“AI.”
The word is terribly misused, but the revolution is real.
The technology space is undergoing a major sea change, a fourth wave of rapid advancement in capabilities on par with personal computers, the arrival of the internet itself or the proliferation of smartphones. The media generally frames this as the “AI Revolution.” Applying the word “AI” to what is happening is a misnomer in my opinion, this sea change has little to do with a true Artificial General Intelligence, at least the way most people would envision such. But the revolution is real, and will have a profound impact on society – with potential for real benefits in mitigating the ongoing climate change disaster – that is comparable to anything we have seen in our lifetime.
“AI” is widely communicated to be a computer that can think like a human. Despite media hype, computers are not evolving to think like humans, nor, in my opinion, is that outcome likely to occur anytime soon. However, they are getting pretty good at faking it for some narrow use cases and becoming not only very intelligent, but also creative at solving certain very specific problem domains.

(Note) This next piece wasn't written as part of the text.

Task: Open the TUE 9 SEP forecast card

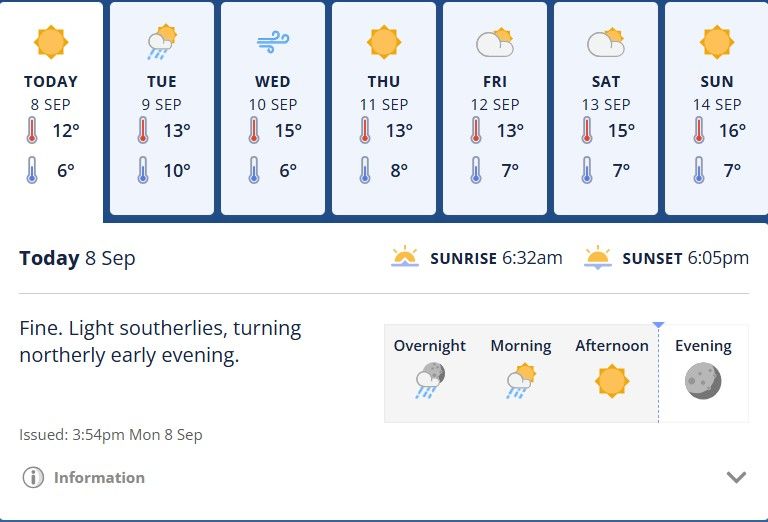Action: pyautogui.click(x=162, y=108)
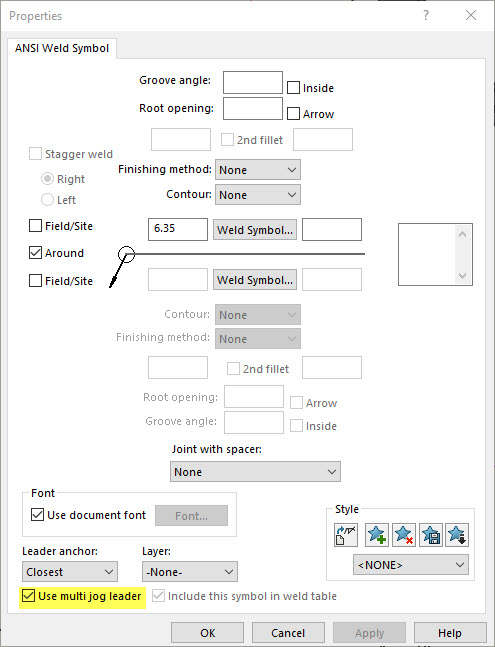Click the Delete Style star icon
Viewport: 495px width, 647px height.
[404, 535]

Well aware of this distinction, most practitioners of these techniques prefer to use the term “Machine Learning“ or ML rather than AI or “Artificial Intelligence.” Semantics notwithstanding, there is still a very profound advancement underway in tech, and understanding this advancement and the capabilities they will provide over the coming years is extremely important for all engineers and for society in general.
But what is this ML thing exactly? Wikipedia defines ML as an ‘umbrella term for solving problems for which development of algorithms by human programmers would be cost-prohibitive, and instead the problems are solved by helping machines “discover“ their “own“ algorithms.’

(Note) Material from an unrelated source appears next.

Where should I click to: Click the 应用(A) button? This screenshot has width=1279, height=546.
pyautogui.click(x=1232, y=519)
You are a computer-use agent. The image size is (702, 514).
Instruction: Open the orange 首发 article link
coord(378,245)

Most computer programs function via a programmer explicitly telling a computer what to do, via very specific steps expressed in a programming language. Programs are a set of rules. If this thing, then do that thing.
For example, imagine you are at a pub, trying to throw a dart at a dart board. First you throw too high, then too low. After every throw we learn something and improve the end result. Humans learn from experience.

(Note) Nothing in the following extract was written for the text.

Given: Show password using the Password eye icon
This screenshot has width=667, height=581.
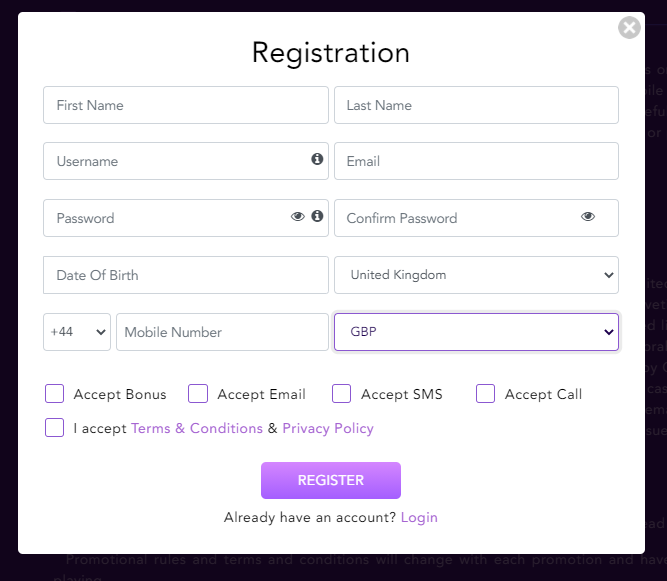Looking at the screenshot, I should coord(298,216).
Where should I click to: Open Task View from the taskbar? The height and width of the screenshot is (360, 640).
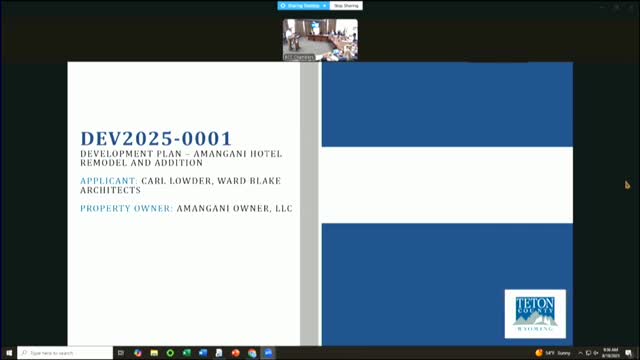point(121,353)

Now imagine you are programming a robot to throw darts. You could tell the computer to measure the distance, air resistance, how drunk you are, etc. and apply a formula to calculate the force and angle required. Do this correctly and you would hit the target every time.
Now if you add a fan (wind force) to your setup, this program will continuously miss the target over and over, for all of time, and won’t learn anything from each failed attempt. To get the outcome right, you need a human to reprogram the computer, taking the wind factor into the formula. In order to increase the accuracy of the program you need to keep adding complexity, continually accommodating external factors.
This effort is very different from how a human “learns” and is clearly suboptimal for some problems. Machine Learning tries to teach computers to replicate the way humans learn. It tries to learn from experience.
Now imagine, instead of such a controlled experiment you are throwing a pitch as part of playing a baseball game. You now have a million factors in play. And also a million examples of attempted throws (all the baseball games ever recorded to video). Your example data includes whether the pitcher was successful or not, along with all the associated environmental data at the time of each throw, and every other piece of data you could possibly gather, the type of baseball, the weather, wind, humidity, lighting, the time of day, what music is playing in the background, etc.
A machine learning algorithm can ingest all that data, chug for a while, and spit out a computer generated program that would be able to program the robot to throw the ball accurately under any circumstance encountered in the past. It would also build up an opinion of how predictive each piece of data is. ”Angle is highly predictive, what music is playing in the background generally isn’t.”
We call all that data “features” and the process of learning from the data to create a program “training.”
We call the computer generated program a model.
It’s actually quite a bit more complicated than this of course, but as a starting place, this is a fine analogy.
We call that process, the “use my model to make a prediction against new data I have not seen before” inference.
We might even find that this model, with some tweaking (called fine tuning a model) might generalize to other kinds of activities, like soccer or volleyball or shooting a cannon. We might need to retrain the model, adding in new features and training against new success criteria, but without having to start over from scratch. This technique is called Transfer Learning.
This approach is not always better than classical programming approaches. It takes more effort. It takes more data, and more computation. But it’s often better at dealing with high levels of complexity.
The techniques are in the process of driving a major revolution, one that will touch most industries, and have a major effect on society as a whole.